Racial composition as of the 2020 census
| Race | Number | Percent |
|---|---|---|
| White | 1,712 | 78.5% |
| Black or African American | 29 | 1.3% |
| American Indian and Alaska Native | 10 | 0.5% |
| Asian | 28 | 1.3% |
| Native Hawaiian and Other Pacific Islander | 1 | 0.0% |
| Some other race | 61 | 2.8% |
| Two or more races | 339 | 15.6% |
| Hispanic or Latino (of any race) | 473 | 21.7% |

===2000 census===

As of the 2000 census of 2000, there were 2,343 people, 1,043 households, and 616 families residing in the city. The population density was 3,860.1 PD/sqmi. There were 1,131 housing units at an average density of 1,863.3 /sqmi. The racial makeup of the city was 93.60% White, 2.09% African American, 0.47% Native American, 0.68% Asian, 0.09% Pacific Islander, 2.30% from other races, and 0.77% from two or more races. Hispanic or Latino of any race were 14.60% of the population.

There were 1,043 households, out of which 28.5% had children under the age of 18 living with them, 51.0% were married couples living together, 7.0% had a female householder with no husband present, and 40.9% were non-families. 36.1% of all households were made up of individuals, and 8.2% had someone living alone who was 65 years of age or older. The average household size was 2.24 and the average family size was 2.96.

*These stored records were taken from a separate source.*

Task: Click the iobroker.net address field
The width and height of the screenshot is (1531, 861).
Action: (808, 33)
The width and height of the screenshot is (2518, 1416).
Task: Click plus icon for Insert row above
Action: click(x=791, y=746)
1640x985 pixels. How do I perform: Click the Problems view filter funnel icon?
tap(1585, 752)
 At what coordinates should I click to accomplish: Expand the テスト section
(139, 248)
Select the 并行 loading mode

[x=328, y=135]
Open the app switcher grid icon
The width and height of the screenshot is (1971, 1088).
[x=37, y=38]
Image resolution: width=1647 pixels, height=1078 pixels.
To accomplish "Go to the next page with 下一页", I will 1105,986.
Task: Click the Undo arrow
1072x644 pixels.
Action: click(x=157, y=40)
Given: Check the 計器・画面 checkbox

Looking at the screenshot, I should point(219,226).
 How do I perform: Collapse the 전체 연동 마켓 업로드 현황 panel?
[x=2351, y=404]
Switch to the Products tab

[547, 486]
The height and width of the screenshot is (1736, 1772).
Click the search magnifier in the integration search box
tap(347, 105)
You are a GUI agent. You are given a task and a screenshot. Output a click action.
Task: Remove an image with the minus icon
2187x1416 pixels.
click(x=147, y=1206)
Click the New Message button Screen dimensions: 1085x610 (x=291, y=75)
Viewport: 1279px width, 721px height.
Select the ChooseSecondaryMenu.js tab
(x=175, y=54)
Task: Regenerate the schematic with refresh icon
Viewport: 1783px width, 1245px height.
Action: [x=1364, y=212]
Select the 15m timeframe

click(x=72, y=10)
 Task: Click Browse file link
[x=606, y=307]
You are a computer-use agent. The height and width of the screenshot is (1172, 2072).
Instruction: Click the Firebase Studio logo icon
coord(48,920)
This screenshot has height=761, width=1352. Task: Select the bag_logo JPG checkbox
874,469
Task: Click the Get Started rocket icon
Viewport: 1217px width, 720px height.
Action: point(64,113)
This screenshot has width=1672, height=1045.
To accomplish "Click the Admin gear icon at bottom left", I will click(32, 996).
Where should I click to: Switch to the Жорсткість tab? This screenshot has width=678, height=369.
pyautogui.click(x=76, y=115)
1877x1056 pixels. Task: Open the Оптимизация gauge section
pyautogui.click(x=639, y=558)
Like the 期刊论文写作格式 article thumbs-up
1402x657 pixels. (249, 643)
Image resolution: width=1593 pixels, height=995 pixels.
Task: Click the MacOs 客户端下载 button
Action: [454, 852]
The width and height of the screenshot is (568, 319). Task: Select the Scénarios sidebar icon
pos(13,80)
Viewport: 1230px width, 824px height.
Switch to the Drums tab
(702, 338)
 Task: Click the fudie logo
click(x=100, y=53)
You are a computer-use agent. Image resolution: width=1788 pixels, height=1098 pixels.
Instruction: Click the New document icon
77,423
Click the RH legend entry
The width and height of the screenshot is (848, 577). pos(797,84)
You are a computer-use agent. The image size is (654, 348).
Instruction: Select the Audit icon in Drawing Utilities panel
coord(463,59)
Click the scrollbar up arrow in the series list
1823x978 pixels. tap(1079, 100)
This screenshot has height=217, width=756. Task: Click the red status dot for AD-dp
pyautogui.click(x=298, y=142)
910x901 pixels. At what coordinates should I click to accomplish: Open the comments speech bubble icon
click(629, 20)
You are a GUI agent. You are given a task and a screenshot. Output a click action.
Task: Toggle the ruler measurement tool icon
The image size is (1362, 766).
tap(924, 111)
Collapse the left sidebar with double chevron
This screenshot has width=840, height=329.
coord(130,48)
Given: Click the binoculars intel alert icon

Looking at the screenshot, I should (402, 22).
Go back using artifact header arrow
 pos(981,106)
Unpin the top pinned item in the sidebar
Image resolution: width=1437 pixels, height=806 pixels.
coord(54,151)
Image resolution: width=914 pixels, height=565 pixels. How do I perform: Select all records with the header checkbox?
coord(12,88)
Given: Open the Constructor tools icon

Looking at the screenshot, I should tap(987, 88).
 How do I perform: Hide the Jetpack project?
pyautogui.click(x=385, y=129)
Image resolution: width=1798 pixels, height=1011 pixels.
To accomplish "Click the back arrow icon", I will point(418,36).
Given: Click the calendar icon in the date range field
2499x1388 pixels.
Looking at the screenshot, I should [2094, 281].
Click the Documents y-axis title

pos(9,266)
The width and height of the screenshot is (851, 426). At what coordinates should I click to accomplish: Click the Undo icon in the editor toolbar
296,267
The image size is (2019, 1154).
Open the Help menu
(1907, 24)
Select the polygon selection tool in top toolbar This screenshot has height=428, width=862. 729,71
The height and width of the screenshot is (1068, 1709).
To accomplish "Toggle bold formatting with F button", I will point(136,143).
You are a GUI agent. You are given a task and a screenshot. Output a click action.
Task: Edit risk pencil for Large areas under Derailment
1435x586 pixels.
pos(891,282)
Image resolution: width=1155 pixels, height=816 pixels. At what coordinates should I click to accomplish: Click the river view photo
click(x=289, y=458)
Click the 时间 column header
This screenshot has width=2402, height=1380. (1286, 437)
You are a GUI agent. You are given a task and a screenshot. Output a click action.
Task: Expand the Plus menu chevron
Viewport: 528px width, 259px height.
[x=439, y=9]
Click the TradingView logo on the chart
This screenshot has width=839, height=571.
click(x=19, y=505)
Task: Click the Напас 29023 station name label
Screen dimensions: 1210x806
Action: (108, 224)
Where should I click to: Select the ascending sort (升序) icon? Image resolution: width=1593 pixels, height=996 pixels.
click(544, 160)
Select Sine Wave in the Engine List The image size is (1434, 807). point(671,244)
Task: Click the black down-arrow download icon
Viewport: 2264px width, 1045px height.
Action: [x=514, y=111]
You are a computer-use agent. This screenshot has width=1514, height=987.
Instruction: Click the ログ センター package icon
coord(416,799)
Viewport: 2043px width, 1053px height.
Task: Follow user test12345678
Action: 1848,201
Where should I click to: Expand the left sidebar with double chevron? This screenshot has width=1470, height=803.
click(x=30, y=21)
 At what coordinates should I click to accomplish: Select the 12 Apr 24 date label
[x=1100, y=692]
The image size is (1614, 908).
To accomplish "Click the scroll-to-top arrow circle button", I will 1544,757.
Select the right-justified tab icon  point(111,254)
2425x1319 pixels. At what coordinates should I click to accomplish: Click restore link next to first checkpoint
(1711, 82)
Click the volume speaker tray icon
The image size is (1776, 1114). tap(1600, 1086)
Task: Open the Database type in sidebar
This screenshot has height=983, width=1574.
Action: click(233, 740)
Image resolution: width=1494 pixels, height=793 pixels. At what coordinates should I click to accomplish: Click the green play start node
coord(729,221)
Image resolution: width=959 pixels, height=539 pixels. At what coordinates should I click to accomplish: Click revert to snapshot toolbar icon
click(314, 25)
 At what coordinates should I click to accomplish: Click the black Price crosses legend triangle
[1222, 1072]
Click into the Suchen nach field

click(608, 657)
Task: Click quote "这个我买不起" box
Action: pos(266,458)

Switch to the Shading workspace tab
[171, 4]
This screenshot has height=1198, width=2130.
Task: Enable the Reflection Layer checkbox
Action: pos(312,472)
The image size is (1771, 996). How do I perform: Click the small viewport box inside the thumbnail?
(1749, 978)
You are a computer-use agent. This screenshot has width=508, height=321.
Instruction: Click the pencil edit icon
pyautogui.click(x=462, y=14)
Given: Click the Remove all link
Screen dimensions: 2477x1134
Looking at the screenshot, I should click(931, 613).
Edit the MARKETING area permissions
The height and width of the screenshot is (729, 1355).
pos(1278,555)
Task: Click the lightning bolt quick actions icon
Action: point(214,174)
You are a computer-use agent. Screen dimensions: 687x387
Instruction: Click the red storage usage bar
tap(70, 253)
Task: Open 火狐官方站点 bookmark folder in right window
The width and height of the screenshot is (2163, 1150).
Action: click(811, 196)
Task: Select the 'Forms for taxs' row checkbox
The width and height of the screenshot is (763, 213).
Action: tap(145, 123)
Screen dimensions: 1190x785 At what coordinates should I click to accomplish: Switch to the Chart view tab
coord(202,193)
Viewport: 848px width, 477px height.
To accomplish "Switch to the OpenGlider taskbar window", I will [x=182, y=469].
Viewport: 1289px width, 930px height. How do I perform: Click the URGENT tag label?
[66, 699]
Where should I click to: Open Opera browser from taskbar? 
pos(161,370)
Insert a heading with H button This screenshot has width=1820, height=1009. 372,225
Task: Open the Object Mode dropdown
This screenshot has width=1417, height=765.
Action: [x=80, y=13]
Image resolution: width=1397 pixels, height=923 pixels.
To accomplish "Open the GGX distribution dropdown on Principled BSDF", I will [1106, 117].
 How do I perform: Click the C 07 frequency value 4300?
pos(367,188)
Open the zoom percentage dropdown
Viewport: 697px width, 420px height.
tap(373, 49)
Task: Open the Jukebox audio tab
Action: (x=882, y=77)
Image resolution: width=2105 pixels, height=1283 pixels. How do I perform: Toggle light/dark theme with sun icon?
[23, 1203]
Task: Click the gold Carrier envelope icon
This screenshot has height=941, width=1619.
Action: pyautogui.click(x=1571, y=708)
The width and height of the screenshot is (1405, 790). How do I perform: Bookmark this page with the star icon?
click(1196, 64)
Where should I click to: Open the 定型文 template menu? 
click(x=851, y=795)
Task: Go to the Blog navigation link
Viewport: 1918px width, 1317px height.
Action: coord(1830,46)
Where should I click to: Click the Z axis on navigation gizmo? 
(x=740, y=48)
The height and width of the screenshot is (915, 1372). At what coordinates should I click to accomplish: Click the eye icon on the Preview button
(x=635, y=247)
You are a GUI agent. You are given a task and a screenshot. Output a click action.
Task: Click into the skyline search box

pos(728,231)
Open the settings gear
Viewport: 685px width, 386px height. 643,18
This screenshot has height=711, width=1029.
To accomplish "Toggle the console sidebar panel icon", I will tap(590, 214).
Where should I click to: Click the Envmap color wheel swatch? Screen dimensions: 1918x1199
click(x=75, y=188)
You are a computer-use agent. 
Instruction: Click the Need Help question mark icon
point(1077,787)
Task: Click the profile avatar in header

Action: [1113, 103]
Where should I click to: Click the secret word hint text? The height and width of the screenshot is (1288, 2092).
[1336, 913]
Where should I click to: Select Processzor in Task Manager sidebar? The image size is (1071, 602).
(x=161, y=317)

In the city, the population was spread out, with 23.6% under the age of 18, 5.1% from 18 to 24, 28.1% from 25 to 44, 29.2% from 45 to 64, and 14.1% who were 65 years of age or older. The median age was 41 years. For every 100 females, there were 88.6 males. For every 100 females age 18 and over, there were 84.5 males.

The median income for a household in the city was $87,560, and the median income for a family was $128,814. Males had a median income of $81,296 versus $35,500 for females. The per capita income for the city was $65,697. About 1.9% of families and 3.9% of the population were below the poverty line, including 3.0% of those under age 18 and 2.1% of those age 65 or over. The median home price for 2019 was $756,000.
==Government==
Olmos Park adheres to the council-manager form of government. The mayor is Erin Harrison.

==Politics==
In the 2016 presidential election, Olmos Park went to Republican nominee Donald Trump with 669 votes (51%) while Democratic nominee Hillary Clinton received 561 votes (43%). In the 2020 presidential election, Olmos Park tallied 726 votes (48%) for Republican nominee Trump and 769 votes (51%) for Democratic nominee Joe Biden. In the 2024 presidential election, Republican nominee Trump garnered 702 votes (49%) in Olmos Park to Democratic nominee Kamala Harris's 695 votes (49%).

==Education==

Olmos Park is zoned to the Alamo Heights Independent School District. Alamo Heights High School is the district's comprehensive high school.

==Notable person==
- Randall L. Stephenson, businessman.